## To do:
Return every line from the one with "Click the line" through the one with "850x593 pixels.", inclusive, exactly as it appears below.
===== Dataset records =====
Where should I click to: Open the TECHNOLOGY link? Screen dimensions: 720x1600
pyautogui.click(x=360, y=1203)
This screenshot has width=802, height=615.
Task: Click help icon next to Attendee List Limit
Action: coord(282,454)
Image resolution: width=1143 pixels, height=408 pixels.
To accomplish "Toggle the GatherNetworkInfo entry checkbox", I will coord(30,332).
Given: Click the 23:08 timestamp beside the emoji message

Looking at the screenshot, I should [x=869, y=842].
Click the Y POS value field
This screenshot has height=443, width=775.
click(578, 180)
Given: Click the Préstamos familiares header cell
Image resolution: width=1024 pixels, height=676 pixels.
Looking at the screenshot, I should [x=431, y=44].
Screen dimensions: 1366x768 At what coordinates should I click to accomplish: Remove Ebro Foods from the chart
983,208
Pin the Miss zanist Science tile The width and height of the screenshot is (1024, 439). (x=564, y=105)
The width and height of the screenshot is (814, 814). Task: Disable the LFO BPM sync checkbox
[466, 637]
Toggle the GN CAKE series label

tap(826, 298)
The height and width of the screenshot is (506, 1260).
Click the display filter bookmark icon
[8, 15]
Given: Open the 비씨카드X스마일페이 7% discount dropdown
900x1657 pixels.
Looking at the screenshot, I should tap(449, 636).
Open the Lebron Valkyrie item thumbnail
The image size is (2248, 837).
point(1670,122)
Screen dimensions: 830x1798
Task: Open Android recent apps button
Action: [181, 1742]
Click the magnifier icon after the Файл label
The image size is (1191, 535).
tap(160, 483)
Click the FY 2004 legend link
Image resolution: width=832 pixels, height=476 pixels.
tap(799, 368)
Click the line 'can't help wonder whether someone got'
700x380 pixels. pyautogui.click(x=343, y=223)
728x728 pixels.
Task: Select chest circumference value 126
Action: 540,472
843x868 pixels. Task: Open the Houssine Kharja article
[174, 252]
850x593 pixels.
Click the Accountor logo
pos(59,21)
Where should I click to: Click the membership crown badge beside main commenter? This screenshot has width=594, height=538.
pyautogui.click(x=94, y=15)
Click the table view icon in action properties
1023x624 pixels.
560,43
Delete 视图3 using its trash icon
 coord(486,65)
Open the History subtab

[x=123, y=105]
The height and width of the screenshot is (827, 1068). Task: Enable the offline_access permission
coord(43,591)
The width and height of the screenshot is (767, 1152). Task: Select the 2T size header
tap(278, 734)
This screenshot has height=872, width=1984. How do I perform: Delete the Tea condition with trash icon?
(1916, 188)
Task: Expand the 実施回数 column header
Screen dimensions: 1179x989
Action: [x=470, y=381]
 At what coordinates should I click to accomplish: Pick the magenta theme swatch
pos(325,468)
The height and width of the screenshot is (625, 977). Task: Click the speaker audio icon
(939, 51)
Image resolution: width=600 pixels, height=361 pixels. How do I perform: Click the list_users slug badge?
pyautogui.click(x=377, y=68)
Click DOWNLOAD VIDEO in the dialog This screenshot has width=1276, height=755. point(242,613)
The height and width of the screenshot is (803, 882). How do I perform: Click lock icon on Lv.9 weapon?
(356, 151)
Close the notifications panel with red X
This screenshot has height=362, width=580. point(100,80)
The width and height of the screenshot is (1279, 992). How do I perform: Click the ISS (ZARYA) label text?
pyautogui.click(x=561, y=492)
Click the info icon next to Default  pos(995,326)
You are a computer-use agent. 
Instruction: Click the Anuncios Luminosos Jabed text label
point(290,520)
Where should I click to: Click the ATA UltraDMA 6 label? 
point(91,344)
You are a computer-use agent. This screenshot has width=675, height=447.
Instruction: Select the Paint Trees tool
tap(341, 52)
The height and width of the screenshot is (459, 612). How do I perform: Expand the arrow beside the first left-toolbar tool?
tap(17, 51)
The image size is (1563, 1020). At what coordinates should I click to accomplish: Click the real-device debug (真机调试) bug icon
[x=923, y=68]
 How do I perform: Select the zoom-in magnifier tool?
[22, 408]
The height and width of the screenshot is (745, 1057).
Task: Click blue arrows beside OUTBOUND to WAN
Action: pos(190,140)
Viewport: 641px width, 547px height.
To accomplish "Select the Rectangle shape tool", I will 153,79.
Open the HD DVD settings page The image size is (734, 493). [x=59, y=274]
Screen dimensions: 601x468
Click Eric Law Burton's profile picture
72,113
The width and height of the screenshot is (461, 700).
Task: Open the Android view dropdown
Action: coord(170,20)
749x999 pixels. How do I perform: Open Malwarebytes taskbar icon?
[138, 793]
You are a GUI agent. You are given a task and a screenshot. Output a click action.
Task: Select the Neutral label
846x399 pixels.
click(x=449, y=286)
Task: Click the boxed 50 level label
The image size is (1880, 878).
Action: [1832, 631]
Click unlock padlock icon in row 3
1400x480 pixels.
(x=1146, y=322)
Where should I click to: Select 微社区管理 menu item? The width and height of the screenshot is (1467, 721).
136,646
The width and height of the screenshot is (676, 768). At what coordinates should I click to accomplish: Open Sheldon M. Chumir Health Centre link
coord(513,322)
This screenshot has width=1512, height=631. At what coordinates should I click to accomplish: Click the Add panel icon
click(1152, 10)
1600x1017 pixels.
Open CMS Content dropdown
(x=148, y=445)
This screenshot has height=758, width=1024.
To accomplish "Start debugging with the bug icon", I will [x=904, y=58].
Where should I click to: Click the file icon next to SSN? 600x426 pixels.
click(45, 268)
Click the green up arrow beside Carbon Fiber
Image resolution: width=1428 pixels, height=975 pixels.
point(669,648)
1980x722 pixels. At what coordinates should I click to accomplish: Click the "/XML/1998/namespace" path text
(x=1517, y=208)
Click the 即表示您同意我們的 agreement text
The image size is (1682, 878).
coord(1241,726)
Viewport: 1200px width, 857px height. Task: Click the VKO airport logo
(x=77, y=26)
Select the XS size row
=====
## Task solution:
Click the line 'can't help wonder whether someone got'
700x380 pixels. pyautogui.click(x=343, y=223)
728x728 pixels.
Task: Select chest circumference value 126
Action: 540,472
843x868 pixels. Task: Open the Houssine Kharja article
[174, 252]
850x593 pixels.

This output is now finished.